> _Activity_
How many lines in the records below contain "info"? Reply with the number only.

Collection entries
>>>
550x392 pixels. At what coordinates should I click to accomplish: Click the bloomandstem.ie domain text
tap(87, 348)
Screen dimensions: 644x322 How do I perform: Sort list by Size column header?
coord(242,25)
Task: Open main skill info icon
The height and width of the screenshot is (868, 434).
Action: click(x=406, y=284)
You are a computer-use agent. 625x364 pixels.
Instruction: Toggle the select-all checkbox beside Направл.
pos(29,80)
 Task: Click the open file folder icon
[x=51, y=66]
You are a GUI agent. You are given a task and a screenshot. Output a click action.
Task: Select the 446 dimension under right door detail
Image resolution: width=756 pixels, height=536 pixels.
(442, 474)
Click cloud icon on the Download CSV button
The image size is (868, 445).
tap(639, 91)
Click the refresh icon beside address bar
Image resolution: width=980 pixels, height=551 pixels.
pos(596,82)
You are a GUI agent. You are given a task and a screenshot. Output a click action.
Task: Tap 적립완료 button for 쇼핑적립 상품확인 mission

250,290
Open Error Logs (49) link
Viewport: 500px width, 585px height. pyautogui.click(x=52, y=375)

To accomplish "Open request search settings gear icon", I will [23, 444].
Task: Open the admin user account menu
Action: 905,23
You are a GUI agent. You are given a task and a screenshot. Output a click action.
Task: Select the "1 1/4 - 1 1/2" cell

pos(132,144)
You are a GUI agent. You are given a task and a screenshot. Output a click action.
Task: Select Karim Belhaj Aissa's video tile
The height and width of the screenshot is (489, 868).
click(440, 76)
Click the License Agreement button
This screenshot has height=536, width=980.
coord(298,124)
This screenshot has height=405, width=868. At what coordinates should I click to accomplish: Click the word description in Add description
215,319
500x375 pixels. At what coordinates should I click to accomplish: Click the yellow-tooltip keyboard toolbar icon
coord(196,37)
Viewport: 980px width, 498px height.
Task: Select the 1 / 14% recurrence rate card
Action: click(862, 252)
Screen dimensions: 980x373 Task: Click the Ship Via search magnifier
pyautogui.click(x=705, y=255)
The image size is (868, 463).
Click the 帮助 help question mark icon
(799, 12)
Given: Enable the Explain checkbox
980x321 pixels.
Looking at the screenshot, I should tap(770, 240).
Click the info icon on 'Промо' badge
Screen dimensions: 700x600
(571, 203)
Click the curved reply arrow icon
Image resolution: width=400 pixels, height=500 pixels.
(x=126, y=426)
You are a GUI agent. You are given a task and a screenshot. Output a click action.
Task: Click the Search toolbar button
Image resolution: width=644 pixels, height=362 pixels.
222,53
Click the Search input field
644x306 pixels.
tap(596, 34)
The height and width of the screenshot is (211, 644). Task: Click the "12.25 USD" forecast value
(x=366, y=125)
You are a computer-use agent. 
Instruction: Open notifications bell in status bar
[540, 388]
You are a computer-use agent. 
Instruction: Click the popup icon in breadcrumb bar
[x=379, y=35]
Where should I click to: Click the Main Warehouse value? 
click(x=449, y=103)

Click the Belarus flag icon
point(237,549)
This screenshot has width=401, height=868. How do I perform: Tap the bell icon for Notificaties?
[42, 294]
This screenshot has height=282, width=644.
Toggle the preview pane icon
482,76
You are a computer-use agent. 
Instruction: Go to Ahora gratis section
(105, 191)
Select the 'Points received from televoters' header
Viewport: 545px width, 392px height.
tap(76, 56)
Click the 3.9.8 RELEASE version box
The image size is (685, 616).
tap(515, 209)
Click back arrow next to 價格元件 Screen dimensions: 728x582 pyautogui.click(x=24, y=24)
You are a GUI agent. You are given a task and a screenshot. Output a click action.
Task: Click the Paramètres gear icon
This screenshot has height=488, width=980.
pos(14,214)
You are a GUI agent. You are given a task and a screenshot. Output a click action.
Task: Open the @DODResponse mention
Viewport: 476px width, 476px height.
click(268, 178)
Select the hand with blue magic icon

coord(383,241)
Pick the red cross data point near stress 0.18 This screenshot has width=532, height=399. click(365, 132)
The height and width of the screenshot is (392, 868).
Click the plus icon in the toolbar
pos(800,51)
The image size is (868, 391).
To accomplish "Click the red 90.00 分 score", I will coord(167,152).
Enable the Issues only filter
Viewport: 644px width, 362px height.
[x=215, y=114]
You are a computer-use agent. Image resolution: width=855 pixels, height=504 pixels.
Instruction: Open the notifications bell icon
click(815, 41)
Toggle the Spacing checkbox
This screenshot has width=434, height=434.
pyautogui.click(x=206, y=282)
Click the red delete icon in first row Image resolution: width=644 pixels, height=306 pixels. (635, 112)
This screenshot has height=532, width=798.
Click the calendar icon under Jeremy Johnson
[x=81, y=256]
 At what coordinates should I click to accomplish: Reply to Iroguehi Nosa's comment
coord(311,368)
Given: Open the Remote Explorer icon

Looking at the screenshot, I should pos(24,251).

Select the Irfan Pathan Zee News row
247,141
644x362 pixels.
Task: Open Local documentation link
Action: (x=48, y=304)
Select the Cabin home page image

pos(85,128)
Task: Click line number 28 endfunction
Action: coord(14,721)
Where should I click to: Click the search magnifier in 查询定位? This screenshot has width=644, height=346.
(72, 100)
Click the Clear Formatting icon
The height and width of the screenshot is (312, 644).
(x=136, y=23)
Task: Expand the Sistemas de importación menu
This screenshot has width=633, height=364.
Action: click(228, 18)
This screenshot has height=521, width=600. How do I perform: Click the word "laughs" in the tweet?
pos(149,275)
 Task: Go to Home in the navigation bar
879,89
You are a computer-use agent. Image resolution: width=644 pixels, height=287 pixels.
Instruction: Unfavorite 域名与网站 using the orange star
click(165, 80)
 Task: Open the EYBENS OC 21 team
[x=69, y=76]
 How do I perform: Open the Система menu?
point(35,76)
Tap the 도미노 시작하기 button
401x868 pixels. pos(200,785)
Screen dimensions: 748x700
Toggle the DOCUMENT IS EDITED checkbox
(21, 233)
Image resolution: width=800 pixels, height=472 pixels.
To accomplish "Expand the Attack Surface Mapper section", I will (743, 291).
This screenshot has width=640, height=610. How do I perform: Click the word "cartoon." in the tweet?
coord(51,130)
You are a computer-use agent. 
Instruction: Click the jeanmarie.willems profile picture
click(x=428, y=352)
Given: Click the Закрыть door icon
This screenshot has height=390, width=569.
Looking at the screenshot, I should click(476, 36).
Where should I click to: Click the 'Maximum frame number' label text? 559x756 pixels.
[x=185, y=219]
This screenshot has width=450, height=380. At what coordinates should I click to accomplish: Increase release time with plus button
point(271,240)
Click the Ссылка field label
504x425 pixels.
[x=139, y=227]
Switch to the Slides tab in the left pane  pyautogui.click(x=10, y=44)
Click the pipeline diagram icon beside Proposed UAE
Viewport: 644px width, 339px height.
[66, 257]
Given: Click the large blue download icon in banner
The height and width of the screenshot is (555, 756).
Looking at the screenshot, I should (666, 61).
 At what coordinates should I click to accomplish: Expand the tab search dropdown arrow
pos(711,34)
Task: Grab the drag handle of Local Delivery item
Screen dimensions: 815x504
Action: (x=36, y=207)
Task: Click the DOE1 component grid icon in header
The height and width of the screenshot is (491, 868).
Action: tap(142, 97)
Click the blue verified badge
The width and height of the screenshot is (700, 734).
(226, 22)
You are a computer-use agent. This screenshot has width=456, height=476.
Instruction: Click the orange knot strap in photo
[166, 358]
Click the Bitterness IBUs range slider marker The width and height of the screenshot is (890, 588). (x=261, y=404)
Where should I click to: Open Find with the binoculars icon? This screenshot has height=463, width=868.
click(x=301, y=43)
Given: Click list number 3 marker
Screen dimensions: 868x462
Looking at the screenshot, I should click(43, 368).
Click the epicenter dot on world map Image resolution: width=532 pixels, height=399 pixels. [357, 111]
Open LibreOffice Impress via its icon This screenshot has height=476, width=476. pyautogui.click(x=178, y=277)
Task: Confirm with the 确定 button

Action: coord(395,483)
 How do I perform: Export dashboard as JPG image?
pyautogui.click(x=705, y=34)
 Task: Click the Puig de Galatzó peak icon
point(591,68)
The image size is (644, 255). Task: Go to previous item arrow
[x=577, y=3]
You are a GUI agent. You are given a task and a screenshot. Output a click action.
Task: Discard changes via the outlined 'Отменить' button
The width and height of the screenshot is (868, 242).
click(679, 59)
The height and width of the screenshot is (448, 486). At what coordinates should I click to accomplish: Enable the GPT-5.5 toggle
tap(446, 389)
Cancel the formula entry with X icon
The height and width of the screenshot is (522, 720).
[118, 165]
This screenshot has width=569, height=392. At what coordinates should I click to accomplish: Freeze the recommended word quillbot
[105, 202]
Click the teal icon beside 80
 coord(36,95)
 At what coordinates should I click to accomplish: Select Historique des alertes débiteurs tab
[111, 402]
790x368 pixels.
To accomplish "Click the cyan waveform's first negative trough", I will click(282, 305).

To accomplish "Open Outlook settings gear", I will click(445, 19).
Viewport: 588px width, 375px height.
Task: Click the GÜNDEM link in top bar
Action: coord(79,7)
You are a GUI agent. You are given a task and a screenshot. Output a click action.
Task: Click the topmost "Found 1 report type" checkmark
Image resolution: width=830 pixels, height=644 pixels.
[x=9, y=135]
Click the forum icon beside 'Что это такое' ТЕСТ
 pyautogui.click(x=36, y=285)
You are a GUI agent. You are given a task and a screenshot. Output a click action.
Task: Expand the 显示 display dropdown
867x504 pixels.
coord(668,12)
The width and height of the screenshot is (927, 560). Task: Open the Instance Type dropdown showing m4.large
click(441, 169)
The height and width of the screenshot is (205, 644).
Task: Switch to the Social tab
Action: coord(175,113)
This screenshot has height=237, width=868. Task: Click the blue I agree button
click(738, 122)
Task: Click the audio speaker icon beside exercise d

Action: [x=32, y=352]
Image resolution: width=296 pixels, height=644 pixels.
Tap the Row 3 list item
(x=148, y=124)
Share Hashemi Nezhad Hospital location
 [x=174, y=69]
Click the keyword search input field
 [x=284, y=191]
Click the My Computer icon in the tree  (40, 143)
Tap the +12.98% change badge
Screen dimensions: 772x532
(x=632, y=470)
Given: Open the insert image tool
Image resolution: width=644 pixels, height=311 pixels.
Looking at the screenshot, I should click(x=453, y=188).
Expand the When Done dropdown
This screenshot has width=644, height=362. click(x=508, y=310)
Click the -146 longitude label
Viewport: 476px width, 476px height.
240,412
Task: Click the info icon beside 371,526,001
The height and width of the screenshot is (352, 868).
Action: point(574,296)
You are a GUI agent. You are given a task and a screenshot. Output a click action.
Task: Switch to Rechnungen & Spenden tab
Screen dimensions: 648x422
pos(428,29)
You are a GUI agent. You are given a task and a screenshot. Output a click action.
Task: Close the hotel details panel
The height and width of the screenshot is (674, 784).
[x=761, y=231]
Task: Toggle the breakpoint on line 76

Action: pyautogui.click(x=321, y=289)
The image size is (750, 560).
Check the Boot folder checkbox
<<<
> _Task response_
3